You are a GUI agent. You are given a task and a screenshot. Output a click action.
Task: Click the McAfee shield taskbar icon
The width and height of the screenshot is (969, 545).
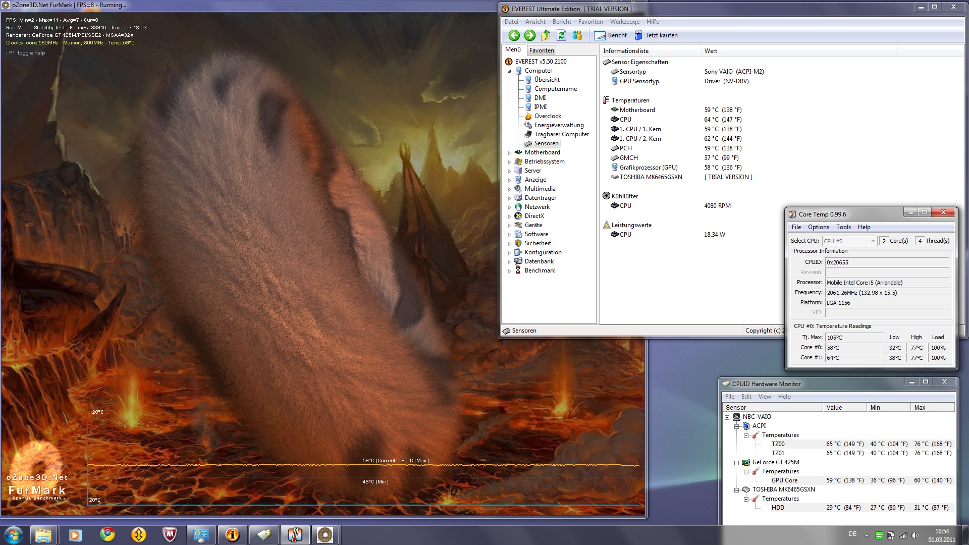(170, 535)
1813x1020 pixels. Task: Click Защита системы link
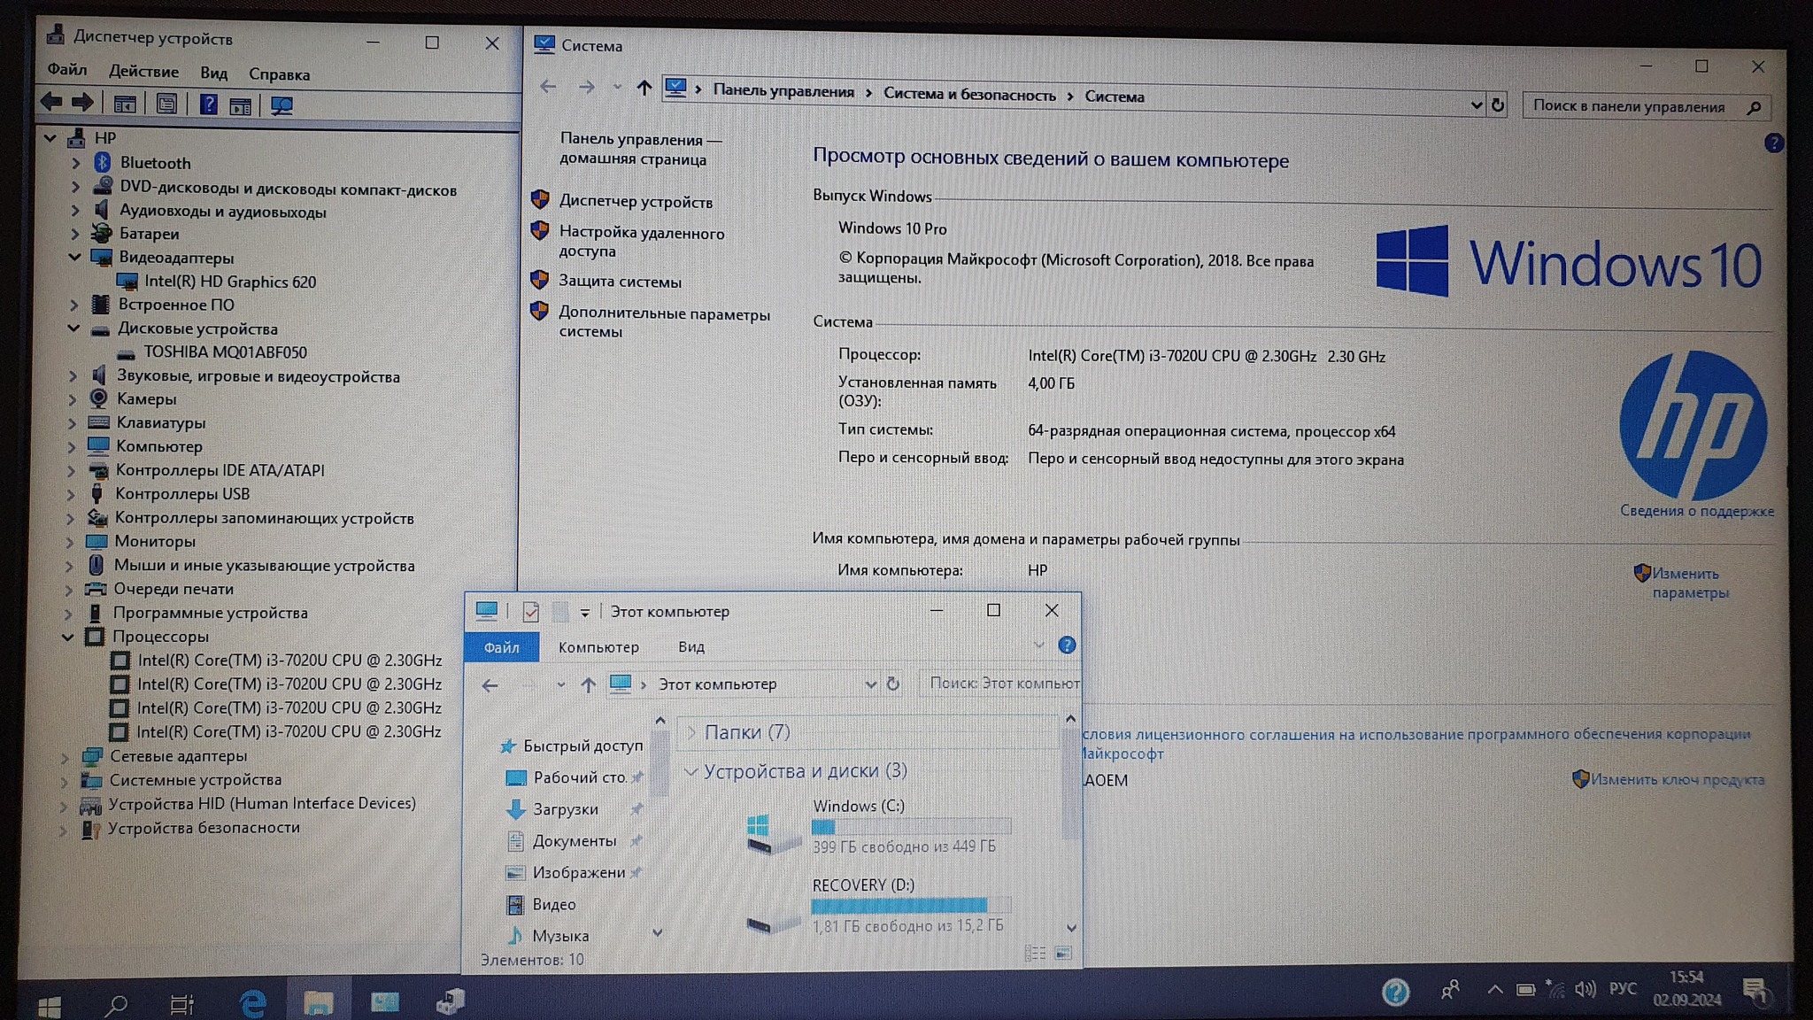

■ ■ ■

(Task prompt): Every line from the one holding "The width and" through the final line of the data above is to be reproduced exactly, both ends included, with the pictures left out.

(Result of the exercise):
The width and height of the screenshot is (969, 545).
(170, 535)
1813x1020 pixels. Task: Click Защита системы link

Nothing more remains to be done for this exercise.